* **Trecho do artigo**:
————

Decorativas e descritivas
Procurador Regional da República
Doutor em Direito (PhD in Law) pelo King’s College London – KCL
Mestre em Direito pela PUC/SP
No artigo da semana passada, eu lembrei que a arte, frequentemente,
imita a vida. E tem sido assim com esse pedacinho da vida que é o
direito. Há uma infinidade de temas jurídicos, sobretudo de direito
criminal, de que a arte faz uso: justiça, sistema judicial, prisões,
crimes não explicados, homicídios, sequestros, fraudes, corrupção e por
aí vai. Há as personagens – policiais, advogados, promotores, juízes,
partes, criminosos e testemunhas – em torno das quais pode sempre girar
uma boa estória. E, por fim, há a dramaticidade que o mundo do direito
criminal, representado nas ruas ou perante um tribunal do juri, pode
emprestar à ficção.

————

* **Dados brutos**:
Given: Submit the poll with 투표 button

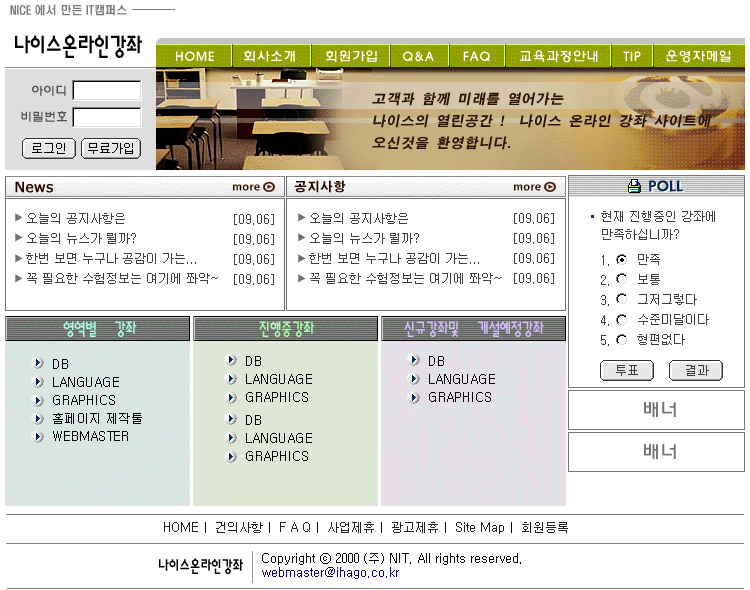Looking at the screenshot, I should (x=626, y=370).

————

Por favor, retome o artigo sobre arte e direito a partir da última frase apresentada. O material não tem relação com o artigo sobre arte e direito.

* **Resultado do exercício**:
Entretanto, se a arte nunca está muito
distante da realidade, parece haver uma certa distinção – a melhor
palavra talvez fosse “desproporção” – entre o que se dá com as artes
decorativas (e falo aqui da pintura e da escultura) e as artes
descritivas (sobretudo o romance e o teatro). Enrico Ferri (1856-1929),
em seu “Os criminosos na arte e na literatura” (Ricardo Lenz Editor,
2001), passando em revista o mundo artístico dos “tipos criminosos”,
categoricamente afirma: “é sua maior frequência nas artes descritivas –
literatura ou drama – do que nas artes decorativas – pintura e
escultura”. Sendo que, “em cem quadros (e a proporção é ainda menor para
as estátuas), não há mais do que um ou dois tendo um criminoso por
assunto principal ou por figura de segundo plano; enquanto que, em cem
dramas ou comédias (a proporção é ainda maior que a proporção para os
romances), não há menos de noventa, cujo enredo não contenha um ou mais
crimes”. E lembra que, um quadro como “O assassino perseguido pela
vingança da justiça”, de Proudhon, em exposição do Louvre, é algo bem
raro.
Ferri aponta duas razões para tanto.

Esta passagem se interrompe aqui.